To be successful in pushing back against injustice like the above, the progressive-leaning wing of our sector must stop wasting time with meaningless and distracting priorities and start working together to implement equally wide-reaching and creative strategies. We can call it collective impact or whatever, but we need to do more of it, and at scales that would match the conservative movement’s investment in furthering its values. Here are a few things to consider:
We need a common agenda uniting every issue we’re trying to address: The sector over time, and due to funding dynamics and other factors, has splintered into isolated causes that barely communicate with one another. We don’t have a theory tying together every problem we’re trying to solve or an agenda that would help us tackle the common root causes of the problem. We can spend more time trying to figure it out, but many leaders have already been proposing things that make sense. We need to act on them.
Most of our work in nonprofit is basically fighting white supremacy, capitalism, and right-wing ideologies. Almost every single issue will stem from one or more of those things. Our common agenda should be to elect more progressive people of color (especially women of color) into office, reverse Citizens United to decrease corporations’ influence on politics, protect and expand voting rights, and change the tax code to ensure wealthy people pay their fair share of taxes. Those four things, if we can advance them, would make a tremendous dent in many of the problems we’ve been trying to solve in silos.
Progressive-leaning foundations need to fund completely differently: And by that, I mean fund the way conservative funders fund, as outlined here in “10 things progressive funders must learn from conservative ones, or we are all screwed.” Increase your payout rates, fund faster, provide multi-year general operating dollars, and stop being distracted by meaningless and time-wasting crap like micromanaging nonprofits with tedious grant applications and reports. Also, stop fixating on single-issue trees and start looking at the whole injustice forest.
Those things should be basic by now. We need funders and donors to significantly increase financial support of progressive political candidates, networks of progressive leaders, progressive media and pundits, legal defense for progressive leaders and organizations as they do their work and run into trouble, and of course progressive nonprofits and movements focusing on policy and advocacy work. All of those things, together, is collective impact at a scale we need to start shifting systems.
Nonprofits need to stop being so nice and get a lot angrier. During this surreal episode where there was a global countdown to the release of the video of Tyre Nichols being murdered by the police, many people, like these folks, were more concerned about the potential “disorder” by protesters than by the injustice itself. It shows what our society values; not justice, but order. And our sector often reinforces this.

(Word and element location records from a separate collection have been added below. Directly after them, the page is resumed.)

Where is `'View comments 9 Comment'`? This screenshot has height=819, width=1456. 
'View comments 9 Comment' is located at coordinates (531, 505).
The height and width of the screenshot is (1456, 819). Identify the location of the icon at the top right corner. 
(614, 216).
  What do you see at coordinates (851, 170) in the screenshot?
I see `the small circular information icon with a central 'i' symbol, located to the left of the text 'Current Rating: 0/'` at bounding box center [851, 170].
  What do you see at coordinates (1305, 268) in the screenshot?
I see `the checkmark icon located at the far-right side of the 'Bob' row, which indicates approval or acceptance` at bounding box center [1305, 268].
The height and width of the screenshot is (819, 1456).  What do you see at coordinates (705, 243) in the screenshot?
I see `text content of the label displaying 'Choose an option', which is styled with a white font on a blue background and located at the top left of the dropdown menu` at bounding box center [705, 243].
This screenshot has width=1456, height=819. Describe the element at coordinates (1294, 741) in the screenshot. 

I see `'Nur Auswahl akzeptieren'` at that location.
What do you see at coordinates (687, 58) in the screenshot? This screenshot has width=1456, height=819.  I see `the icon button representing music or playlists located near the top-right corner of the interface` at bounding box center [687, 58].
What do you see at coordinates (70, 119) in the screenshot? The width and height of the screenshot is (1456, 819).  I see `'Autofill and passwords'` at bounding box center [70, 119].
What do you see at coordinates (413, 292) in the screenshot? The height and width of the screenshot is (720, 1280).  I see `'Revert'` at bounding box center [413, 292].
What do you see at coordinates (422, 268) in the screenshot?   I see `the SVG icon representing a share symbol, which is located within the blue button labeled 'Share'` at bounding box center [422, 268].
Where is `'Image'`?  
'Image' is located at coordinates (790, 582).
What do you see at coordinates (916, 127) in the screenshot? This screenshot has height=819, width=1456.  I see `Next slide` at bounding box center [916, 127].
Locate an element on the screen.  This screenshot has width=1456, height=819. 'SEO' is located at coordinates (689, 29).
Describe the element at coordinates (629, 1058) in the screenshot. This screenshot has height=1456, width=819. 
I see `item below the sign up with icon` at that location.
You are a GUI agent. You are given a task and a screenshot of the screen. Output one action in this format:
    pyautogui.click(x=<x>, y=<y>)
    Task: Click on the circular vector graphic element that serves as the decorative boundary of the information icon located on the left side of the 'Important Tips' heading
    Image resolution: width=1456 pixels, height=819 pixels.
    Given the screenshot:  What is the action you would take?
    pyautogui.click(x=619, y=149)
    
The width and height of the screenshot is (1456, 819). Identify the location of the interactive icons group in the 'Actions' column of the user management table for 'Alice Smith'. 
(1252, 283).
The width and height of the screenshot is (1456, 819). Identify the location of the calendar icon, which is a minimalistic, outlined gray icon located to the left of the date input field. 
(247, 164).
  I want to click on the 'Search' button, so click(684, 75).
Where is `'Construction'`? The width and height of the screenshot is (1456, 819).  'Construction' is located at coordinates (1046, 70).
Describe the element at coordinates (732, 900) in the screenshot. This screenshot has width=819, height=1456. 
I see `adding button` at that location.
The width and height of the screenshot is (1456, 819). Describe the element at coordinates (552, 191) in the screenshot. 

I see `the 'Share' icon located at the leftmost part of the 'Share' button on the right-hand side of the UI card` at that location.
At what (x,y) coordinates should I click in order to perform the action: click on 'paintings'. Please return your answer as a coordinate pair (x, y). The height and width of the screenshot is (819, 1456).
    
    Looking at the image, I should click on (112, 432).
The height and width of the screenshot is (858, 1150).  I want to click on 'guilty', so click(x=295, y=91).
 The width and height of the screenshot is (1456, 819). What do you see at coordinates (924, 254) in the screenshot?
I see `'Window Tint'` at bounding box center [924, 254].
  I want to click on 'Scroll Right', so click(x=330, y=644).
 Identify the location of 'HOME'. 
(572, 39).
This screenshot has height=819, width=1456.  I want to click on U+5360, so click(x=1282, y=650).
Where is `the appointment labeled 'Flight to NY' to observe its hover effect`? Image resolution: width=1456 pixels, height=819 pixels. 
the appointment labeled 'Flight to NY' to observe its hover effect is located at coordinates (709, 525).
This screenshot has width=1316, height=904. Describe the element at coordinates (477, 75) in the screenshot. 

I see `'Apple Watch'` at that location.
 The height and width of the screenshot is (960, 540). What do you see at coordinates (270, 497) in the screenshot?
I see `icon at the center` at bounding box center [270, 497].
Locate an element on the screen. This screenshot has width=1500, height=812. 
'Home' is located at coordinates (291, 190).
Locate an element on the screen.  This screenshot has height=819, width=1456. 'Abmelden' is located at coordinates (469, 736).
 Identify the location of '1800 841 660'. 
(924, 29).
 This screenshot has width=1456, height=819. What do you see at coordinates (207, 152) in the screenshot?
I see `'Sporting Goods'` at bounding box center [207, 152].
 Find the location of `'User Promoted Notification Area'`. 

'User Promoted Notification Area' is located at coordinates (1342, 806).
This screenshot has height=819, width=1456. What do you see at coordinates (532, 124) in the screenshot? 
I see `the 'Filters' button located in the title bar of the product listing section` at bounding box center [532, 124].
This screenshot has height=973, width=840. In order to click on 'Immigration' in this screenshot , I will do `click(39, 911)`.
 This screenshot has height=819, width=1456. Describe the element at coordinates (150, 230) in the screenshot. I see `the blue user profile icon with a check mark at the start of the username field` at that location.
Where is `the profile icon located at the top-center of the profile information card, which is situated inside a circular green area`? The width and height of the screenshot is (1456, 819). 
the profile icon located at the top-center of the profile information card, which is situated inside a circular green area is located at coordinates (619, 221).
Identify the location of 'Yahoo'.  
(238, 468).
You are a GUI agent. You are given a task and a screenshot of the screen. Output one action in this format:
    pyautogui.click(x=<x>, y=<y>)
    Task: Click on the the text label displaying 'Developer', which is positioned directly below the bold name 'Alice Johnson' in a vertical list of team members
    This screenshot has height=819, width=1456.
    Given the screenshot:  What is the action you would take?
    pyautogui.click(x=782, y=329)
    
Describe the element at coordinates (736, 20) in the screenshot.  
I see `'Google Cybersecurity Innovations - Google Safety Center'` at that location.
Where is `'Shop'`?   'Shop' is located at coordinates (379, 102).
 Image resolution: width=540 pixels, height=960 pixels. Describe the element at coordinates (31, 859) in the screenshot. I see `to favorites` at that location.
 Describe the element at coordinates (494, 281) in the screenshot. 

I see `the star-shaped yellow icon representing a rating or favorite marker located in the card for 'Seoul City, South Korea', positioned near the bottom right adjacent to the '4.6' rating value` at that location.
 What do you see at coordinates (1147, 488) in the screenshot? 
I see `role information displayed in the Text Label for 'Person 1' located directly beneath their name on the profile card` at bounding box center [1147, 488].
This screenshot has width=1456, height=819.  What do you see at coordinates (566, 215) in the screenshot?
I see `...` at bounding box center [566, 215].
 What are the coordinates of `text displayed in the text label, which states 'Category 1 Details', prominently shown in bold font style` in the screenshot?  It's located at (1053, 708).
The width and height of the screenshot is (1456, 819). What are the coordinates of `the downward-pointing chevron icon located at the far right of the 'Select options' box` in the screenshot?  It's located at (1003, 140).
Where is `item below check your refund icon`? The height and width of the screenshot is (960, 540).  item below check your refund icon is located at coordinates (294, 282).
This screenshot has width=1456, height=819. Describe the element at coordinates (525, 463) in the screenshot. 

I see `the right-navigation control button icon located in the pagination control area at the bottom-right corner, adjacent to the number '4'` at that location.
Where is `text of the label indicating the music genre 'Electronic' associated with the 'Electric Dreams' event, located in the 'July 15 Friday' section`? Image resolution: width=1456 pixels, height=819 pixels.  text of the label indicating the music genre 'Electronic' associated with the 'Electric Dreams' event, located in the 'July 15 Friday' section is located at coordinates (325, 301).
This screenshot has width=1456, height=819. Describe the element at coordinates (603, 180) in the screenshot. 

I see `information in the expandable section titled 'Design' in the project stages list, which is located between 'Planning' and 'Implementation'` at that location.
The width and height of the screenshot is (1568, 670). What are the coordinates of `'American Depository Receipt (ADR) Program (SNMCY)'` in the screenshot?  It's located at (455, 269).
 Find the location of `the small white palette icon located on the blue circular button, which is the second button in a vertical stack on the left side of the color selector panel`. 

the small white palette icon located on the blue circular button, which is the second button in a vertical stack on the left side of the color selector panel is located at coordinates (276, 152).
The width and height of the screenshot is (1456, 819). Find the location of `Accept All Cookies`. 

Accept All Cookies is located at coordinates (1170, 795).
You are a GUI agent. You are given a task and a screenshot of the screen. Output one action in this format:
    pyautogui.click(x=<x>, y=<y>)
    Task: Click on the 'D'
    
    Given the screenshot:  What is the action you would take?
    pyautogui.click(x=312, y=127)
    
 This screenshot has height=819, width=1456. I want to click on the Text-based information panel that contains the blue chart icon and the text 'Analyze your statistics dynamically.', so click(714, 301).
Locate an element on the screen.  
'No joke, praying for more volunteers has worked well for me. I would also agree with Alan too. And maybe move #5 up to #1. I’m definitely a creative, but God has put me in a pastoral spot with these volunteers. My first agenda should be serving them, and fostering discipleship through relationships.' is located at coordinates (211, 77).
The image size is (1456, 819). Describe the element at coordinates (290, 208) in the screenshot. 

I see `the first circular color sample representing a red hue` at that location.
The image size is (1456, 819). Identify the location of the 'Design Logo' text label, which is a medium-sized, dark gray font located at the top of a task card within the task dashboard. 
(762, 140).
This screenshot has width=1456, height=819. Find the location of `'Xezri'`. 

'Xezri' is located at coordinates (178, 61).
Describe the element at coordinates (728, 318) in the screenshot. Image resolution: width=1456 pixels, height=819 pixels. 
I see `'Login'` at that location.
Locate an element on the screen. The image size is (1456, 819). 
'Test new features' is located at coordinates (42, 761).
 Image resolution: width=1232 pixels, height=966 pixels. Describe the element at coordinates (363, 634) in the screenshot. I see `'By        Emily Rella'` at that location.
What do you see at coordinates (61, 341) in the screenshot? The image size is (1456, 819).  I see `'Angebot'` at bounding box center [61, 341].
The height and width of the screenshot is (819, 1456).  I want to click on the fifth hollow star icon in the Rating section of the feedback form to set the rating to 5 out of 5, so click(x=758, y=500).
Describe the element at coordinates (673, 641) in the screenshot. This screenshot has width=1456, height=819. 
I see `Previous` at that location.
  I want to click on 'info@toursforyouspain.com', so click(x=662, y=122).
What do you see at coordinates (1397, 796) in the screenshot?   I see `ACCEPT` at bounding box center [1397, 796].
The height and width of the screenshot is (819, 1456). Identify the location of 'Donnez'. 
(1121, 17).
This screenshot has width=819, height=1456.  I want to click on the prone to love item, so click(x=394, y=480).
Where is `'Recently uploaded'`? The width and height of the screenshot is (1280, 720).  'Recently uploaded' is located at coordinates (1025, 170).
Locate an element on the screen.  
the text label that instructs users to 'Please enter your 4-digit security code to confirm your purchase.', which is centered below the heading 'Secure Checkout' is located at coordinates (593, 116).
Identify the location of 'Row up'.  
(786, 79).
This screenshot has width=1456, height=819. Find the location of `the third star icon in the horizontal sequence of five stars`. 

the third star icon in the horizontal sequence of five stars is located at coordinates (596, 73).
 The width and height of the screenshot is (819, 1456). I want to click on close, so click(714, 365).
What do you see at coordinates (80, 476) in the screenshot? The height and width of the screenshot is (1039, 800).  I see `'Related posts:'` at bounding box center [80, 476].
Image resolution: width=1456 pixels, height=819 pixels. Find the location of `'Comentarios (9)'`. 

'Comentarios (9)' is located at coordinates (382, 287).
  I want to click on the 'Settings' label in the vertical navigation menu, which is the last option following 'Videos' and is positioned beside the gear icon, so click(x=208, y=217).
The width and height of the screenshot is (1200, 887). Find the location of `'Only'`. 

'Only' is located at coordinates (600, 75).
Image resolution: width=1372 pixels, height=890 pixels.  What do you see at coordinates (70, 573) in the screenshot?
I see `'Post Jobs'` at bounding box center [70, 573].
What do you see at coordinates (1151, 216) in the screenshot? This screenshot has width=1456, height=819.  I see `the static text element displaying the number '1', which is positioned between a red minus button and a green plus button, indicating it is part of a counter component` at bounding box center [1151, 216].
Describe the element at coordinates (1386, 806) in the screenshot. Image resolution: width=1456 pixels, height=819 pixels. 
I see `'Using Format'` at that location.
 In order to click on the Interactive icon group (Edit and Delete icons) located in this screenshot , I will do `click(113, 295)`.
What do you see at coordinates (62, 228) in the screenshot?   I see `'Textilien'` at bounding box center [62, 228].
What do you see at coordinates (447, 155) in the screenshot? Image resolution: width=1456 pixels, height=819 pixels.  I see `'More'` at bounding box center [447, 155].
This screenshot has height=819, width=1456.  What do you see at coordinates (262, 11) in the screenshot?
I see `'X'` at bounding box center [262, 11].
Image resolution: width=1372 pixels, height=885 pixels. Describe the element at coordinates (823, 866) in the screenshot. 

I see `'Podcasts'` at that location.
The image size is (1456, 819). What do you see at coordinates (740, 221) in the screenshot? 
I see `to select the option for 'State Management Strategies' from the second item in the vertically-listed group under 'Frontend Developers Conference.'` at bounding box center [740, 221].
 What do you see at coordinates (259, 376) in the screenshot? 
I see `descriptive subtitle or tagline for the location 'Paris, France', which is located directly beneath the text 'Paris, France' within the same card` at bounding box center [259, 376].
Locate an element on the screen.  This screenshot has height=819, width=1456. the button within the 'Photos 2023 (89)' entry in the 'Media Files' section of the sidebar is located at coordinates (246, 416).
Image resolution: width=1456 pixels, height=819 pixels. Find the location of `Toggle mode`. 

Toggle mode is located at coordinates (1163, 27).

I want us to get angrier. Not just at the various forms of relentless injustice we have been tasked with doing something about, but also at the fact that we are expected to do it with 10% of the resources we need, resources that come with endless conditions and restrictions. We’ve been conditioned to be calm and level-headed and grateful, and over time, our imagination has been dimmed, our common vision narrower and narrower. It’s been affecting our ability to work together collectively to advance a just and equitable world. We need to restore both our righteous anger and our imagination.
I’m going to stop here. In general, while progressives throw around terms like “collective impact,” conservative organizations, leaders, and funders have been implementing these concepts extremely effectively. Progressives are far behind. We need to catch up. This week, we can write statements condemning police brutality. After that, though, we need to work together—differently, with a broader vision, with more creative strategies—to end it and end other forms of injustice.